▶ Textauszug
Diagnostische Abklärung: In diesem Fall müssen alle relevanten sexuell übertragbaren Krankheiten in Betracht gezogen werden – wie z.B. Syphilis, HIV, Gonorrhö, Lymphogranuloma venerum, Donovanose, Ulcus molle, Herpes genitalis. Eine weitere wichtigste Differenzialdiagnose wären Varizellen.
Diagnose: Nachdem die meisten relevanten Erkrankungen ausgeschlossen wurden, erhielt der Patient die Nachricht seines Sexualpartners, dass bei ihm Affenpocken nachgewiesen worden waren. Die Verdachtsdiagnose wurde mittels PCR-Test bestätigt.

▶ Aufgabenstellung
Schreibe den Text über den Affenpocken-Fall oben im Anschluss an seinen letzten Satz weiter.

▶ Datenauszüge
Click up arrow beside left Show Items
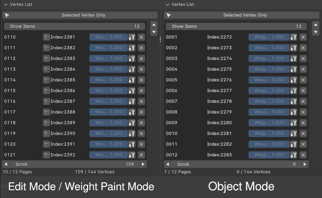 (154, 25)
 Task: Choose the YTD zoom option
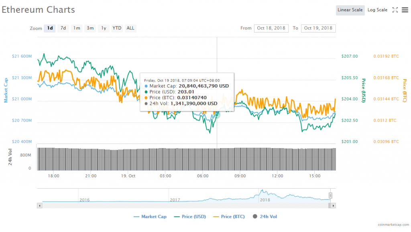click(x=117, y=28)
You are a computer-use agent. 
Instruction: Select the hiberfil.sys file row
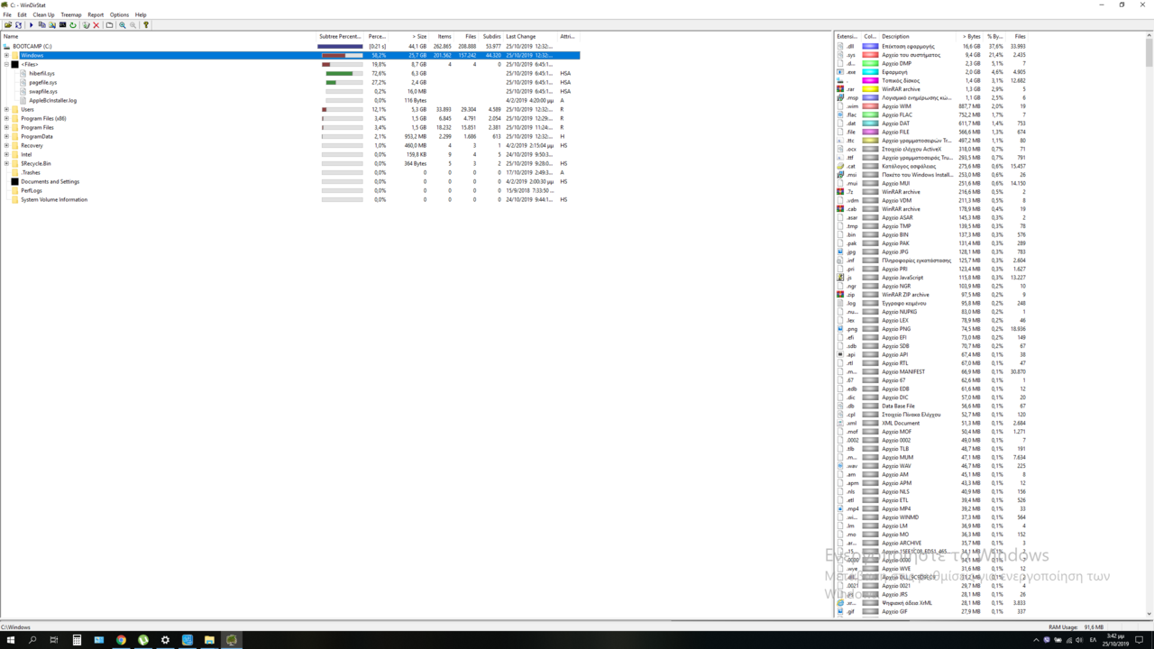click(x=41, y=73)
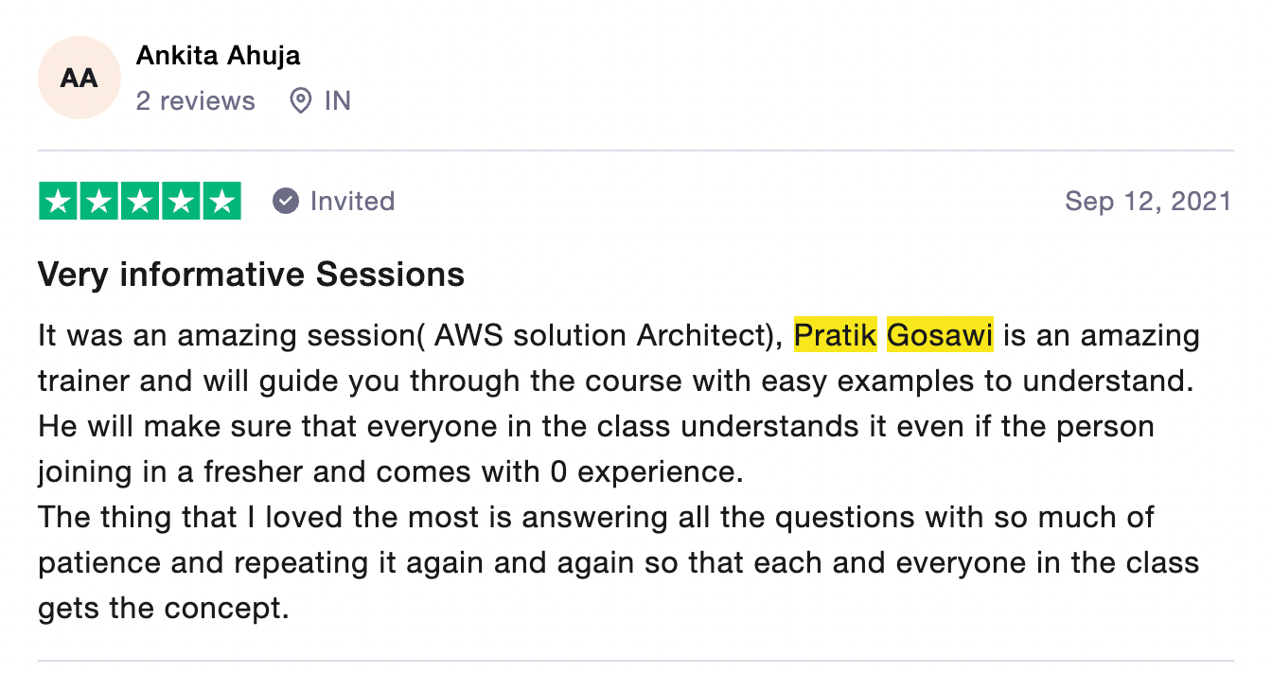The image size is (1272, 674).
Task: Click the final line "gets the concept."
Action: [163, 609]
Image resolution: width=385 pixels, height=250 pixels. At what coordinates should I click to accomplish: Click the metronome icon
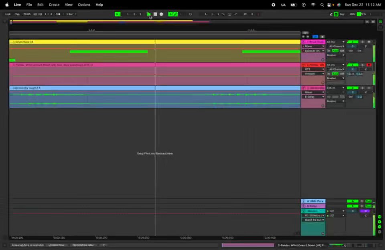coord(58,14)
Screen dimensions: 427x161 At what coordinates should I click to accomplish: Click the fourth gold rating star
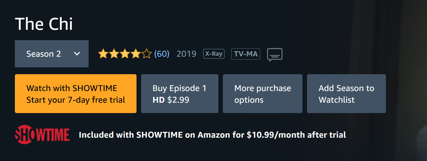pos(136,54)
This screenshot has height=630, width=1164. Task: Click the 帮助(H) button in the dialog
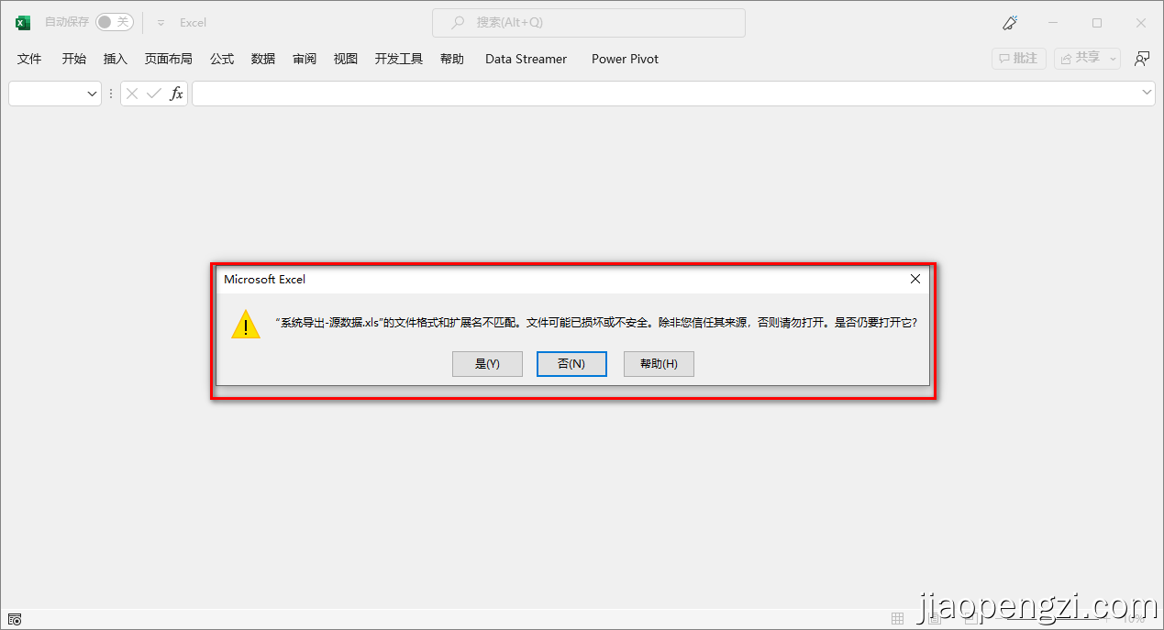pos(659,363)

--

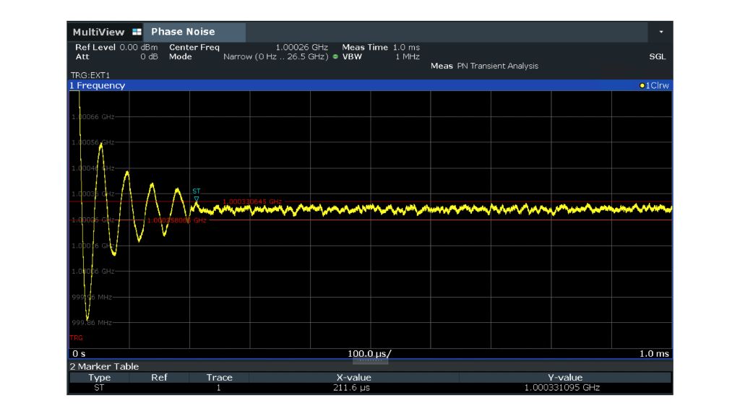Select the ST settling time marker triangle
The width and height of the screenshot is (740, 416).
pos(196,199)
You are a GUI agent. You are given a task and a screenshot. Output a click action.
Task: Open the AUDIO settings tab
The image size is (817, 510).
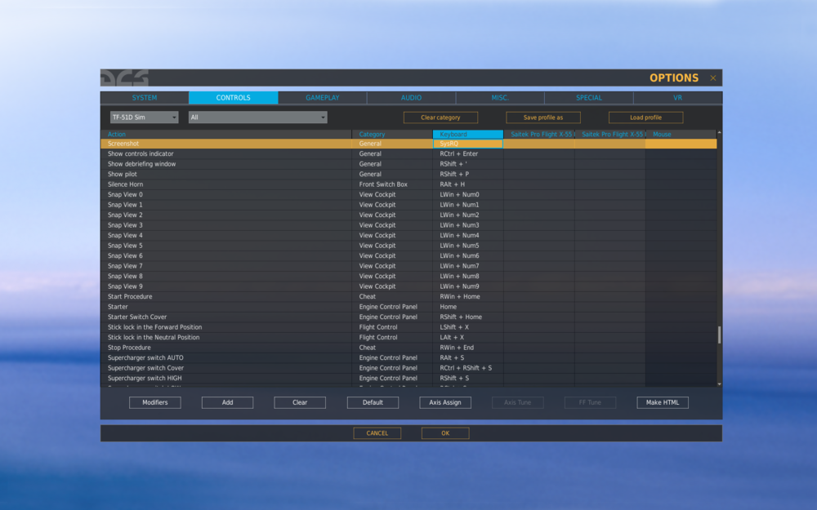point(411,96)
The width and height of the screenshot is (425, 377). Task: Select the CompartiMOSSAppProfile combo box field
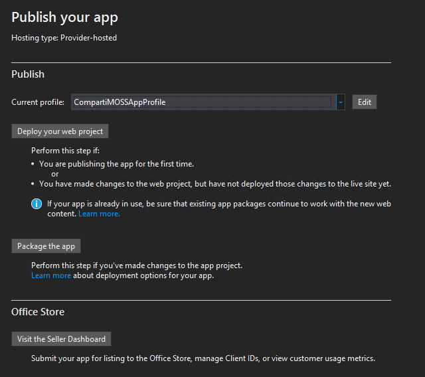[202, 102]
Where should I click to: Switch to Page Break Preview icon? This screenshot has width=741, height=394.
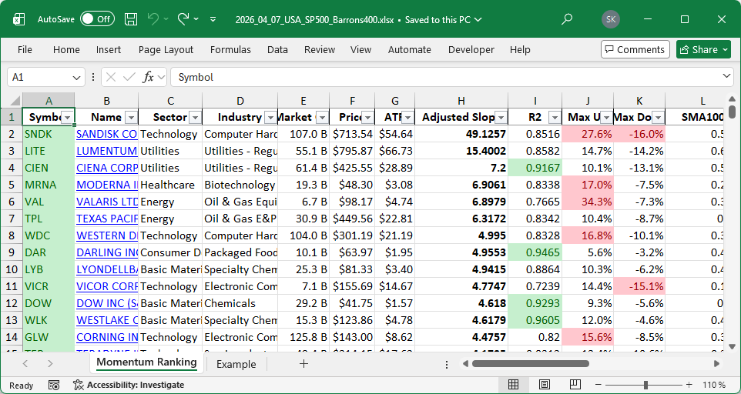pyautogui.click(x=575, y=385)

▶ Antwortfeld
Therapeutisches Vorgehen: Bis zum Ausschluss anderer Erkrankungen bzw. bis zur Diagnose wurde der Patient sicherheitshalber fünf Tage lang mit Doxycyclin gegen Syphilis behandelt. Die Therapie der Affenpocken besteht aus einer symptomatischen Analgesie (NSAR, Lidocain lokal), Flüssigkeit und Antipruritika (Kutimix, Antihistaminika). Das Medikament Tecovirimat ist seit 2022 für die Behandlung von Pocken, Affenpocken und Kuhpocken zugelassen.
Gut zu wissen: Die Lymphknoten können schmerzhaft sein, sind aber in erster Linie eindrucksvoll geschwollen. Die Läsionen können schmerzhaft sein und durch bakterielle Superinfektion zu einer Sepsis führen. Schwerere Verläufe sind v.a. bei Immunsuppression möglich. Zur Risikogruppe zählen MSM (Männer, die mit männlichen Partnern Sex haben). In Österreich wurden 132 Fälle gemeldet (Stand 1.8.2022). Die Pockenimpfung schützt vor Ansteckung, ein neuer Impfstoff wurde kürzlich zugelassen.